JOB
Rewrite the entries below with "Image resolution" changed to "Display resolution" wherever it appears, keeping everything else unchanged.

MATERIAL SUPPLIED
>>>>>
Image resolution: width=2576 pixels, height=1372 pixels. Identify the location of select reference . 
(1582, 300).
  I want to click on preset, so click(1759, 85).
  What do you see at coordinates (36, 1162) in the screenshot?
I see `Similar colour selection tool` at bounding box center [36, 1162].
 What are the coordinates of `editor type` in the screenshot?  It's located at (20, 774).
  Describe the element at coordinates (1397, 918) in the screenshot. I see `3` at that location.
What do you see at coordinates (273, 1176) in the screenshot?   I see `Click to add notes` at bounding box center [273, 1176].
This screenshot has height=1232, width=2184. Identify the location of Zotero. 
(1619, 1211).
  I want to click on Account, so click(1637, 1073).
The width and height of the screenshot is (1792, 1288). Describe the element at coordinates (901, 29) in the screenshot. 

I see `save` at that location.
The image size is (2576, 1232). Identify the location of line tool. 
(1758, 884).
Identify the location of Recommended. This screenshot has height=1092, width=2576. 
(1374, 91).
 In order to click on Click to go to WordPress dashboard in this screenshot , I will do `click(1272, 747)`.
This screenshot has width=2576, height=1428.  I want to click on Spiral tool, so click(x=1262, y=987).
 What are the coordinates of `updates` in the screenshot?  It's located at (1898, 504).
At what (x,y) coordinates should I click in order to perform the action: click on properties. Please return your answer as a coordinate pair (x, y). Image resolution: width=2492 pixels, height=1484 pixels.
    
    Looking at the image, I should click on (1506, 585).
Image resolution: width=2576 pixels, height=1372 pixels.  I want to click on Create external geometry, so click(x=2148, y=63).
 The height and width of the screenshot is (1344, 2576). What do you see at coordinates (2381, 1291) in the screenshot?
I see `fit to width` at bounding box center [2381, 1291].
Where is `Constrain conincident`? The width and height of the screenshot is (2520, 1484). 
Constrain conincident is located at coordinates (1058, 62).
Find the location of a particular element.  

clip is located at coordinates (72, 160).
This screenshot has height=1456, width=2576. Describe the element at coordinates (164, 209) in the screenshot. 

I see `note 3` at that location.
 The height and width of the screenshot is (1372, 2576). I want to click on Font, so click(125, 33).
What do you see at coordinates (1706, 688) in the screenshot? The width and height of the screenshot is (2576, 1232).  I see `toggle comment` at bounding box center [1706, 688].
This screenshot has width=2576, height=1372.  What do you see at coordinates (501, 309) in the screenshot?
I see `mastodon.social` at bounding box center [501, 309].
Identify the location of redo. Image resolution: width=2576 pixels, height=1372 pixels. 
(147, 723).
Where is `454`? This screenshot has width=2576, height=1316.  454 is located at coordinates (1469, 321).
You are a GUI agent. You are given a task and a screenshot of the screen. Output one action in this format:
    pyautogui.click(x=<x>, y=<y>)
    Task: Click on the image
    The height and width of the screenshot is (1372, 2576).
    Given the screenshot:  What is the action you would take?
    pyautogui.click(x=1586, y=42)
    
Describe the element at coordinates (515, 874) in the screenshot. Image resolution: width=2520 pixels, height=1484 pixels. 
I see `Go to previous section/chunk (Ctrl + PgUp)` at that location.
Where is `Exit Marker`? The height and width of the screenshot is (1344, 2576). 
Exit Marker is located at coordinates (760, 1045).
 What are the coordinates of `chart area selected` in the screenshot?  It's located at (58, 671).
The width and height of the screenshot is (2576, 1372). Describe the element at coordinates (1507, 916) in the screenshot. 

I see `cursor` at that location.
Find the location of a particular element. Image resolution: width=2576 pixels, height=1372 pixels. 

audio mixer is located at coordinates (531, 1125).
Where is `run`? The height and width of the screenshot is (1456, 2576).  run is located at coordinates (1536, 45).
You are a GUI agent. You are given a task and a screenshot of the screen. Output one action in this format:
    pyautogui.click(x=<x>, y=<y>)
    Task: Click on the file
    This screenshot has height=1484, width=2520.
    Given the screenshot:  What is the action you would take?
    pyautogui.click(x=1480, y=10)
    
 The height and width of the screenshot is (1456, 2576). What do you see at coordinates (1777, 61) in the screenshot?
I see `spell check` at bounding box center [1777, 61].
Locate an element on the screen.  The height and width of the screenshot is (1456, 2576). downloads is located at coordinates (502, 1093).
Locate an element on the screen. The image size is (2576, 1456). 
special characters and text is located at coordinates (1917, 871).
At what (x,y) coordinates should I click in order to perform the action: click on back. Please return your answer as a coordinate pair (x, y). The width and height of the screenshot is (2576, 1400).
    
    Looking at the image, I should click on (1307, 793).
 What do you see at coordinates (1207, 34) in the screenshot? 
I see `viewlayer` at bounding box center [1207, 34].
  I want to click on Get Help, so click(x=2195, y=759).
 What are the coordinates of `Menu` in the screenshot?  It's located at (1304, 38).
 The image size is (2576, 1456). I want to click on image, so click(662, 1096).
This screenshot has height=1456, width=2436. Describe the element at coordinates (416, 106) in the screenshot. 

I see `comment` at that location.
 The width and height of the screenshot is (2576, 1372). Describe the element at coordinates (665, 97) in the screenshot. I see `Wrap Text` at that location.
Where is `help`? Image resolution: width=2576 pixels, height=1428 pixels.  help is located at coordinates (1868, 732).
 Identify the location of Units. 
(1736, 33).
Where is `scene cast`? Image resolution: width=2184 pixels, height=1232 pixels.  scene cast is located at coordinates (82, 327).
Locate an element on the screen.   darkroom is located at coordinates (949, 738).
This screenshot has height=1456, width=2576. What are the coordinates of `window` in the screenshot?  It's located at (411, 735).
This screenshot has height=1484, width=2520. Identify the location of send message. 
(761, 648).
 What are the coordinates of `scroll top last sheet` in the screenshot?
<<<<<
TASK OUTPUT
Display resolution: width=2576 pixels, height=1372 pixels. Identify the location of select reference . 
(1582, 300).
  I want to click on preset, so click(1759, 85).
  What do you see at coordinates (36, 1162) in the screenshot?
I see `Similar colour selection tool` at bounding box center [36, 1162].
 What are the coordinates of `editor type` in the screenshot?  It's located at (20, 774).
  Describe the element at coordinates (1397, 918) in the screenshot. I see `3` at that location.
What do you see at coordinates (273, 1176) in the screenshot?   I see `Click to add notes` at bounding box center [273, 1176].
This screenshot has height=1232, width=2184. Identify the location of Zotero. 
(1619, 1211).
  I want to click on Account, so click(1637, 1073).
The width and height of the screenshot is (1792, 1288). Describe the element at coordinates (901, 29) in the screenshot. 

I see `save` at that location.
The image size is (2576, 1232). Identify the location of line tool. 
(1758, 884).
Identify the location of Recommended. This screenshot has height=1092, width=2576. 
(1374, 91).
 In order to click on Click to go to WordPress dashboard in this screenshot , I will do `click(1272, 747)`.
This screenshot has width=2576, height=1428.  I want to click on Spiral tool, so click(x=1262, y=987).
 What are the coordinates of `updates` in the screenshot?  It's located at (1898, 504).
At what (x,y) coordinates should I click in order to perform the action: click on properties. Please return your answer as a coordinate pair (x, y). Display resolution: width=2492 pixels, height=1484 pixels.
    
    Looking at the image, I should click on (1506, 585).
Display resolution: width=2576 pixels, height=1372 pixels.  I want to click on Create external geometry, so click(x=2148, y=63).
 The height and width of the screenshot is (1344, 2576). What do you see at coordinates (2381, 1291) in the screenshot?
I see `fit to width` at bounding box center [2381, 1291].
Where is `Constrain conincident`? The width and height of the screenshot is (2520, 1484). 
Constrain conincident is located at coordinates (1058, 62).
Find the location of a particular element.  

clip is located at coordinates (72, 160).
This screenshot has height=1456, width=2576. Describe the element at coordinates (164, 209) in the screenshot. 

I see `note 3` at that location.
 The height and width of the screenshot is (1372, 2576). I want to click on Font, so click(125, 33).
What do you see at coordinates (1706, 688) in the screenshot? The width and height of the screenshot is (2576, 1232).  I see `toggle comment` at bounding box center [1706, 688].
This screenshot has width=2576, height=1372.  What do you see at coordinates (501, 309) in the screenshot?
I see `mastodon.social` at bounding box center [501, 309].
Identify the location of redo. Display resolution: width=2576 pixels, height=1372 pixels. 
(147, 723).
Where is `454`? This screenshot has width=2576, height=1316.  454 is located at coordinates (1469, 321).
You are a GUI agent. You are given a task and a screenshot of the screen. Output one action in this format:
    pyautogui.click(x=<x>, y=<y>)
    Task: Click on the image
    The height and width of the screenshot is (1372, 2576).
    Given the screenshot:  What is the action you would take?
    pyautogui.click(x=1586, y=42)
    
Describe the element at coordinates (515, 874) in the screenshot. Display resolution: width=2520 pixels, height=1484 pixels. 
I see `Go to previous section/chunk (Ctrl + PgUp)` at that location.
Where is `Exit Marker`? The height and width of the screenshot is (1344, 2576). 
Exit Marker is located at coordinates (760, 1045).
 What are the coordinates of `chart area selected` in the screenshot?  It's located at (58, 671).
The width and height of the screenshot is (2576, 1372). Describe the element at coordinates (1507, 916) in the screenshot. 

I see `cursor` at that location.
Find the location of a particular element. Display resolution: width=2576 pixels, height=1372 pixels. 

audio mixer is located at coordinates (531, 1125).
Where is `run`? The height and width of the screenshot is (1456, 2576).  run is located at coordinates (1536, 45).
You are a GUI agent. You are given a task and a screenshot of the screen. Output one action in this format:
    pyautogui.click(x=<x>, y=<y>)
    Task: Click on the file
    This screenshot has height=1484, width=2520.
    Given the screenshot:  What is the action you would take?
    pyautogui.click(x=1480, y=10)
    
 The height and width of the screenshot is (1456, 2576). What do you see at coordinates (1777, 61) in the screenshot?
I see `spell check` at bounding box center [1777, 61].
Locate an element on the screen.  The height and width of the screenshot is (1456, 2576). downloads is located at coordinates (502, 1093).
Locate an element on the screen. The image size is (2576, 1456). 
special characters and text is located at coordinates (1917, 871).
At what (x,y) coordinates should I click in order to perform the action: click on back. Please return your answer as a coordinate pair (x, y). The width and height of the screenshot is (2576, 1400).
    
    Looking at the image, I should click on (1307, 793).
 What do you see at coordinates (1207, 34) in the screenshot? 
I see `viewlayer` at bounding box center [1207, 34].
  I want to click on Get Help, so click(x=2195, y=759).
 What are the coordinates of `Menu` in the screenshot?  It's located at (1304, 38).
 The image size is (2576, 1456). I want to click on image, so click(662, 1096).
This screenshot has height=1456, width=2436. Describe the element at coordinates (416, 106) in the screenshot. 

I see `comment` at that location.
 The width and height of the screenshot is (2576, 1372). Describe the element at coordinates (665, 97) in the screenshot. I see `Wrap Text` at that location.
Where is `help`? Display resolution: width=2576 pixels, height=1428 pixels.  help is located at coordinates (1868, 732).
 Identify the location of Units. 
(1736, 33).
Where is `scene cast`? Display resolution: width=2184 pixels, height=1232 pixels.  scene cast is located at coordinates (82, 327).
Locate an element on the screen.   darkroom is located at coordinates (949, 738).
This screenshot has height=1456, width=2576. What are the coordinates of `window` in the screenshot?  It's located at (411, 735).
This screenshot has height=1484, width=2520. Identify the location of send message. 
(761, 648).
 What are the coordinates of `scroll top last sheet` in the screenshot?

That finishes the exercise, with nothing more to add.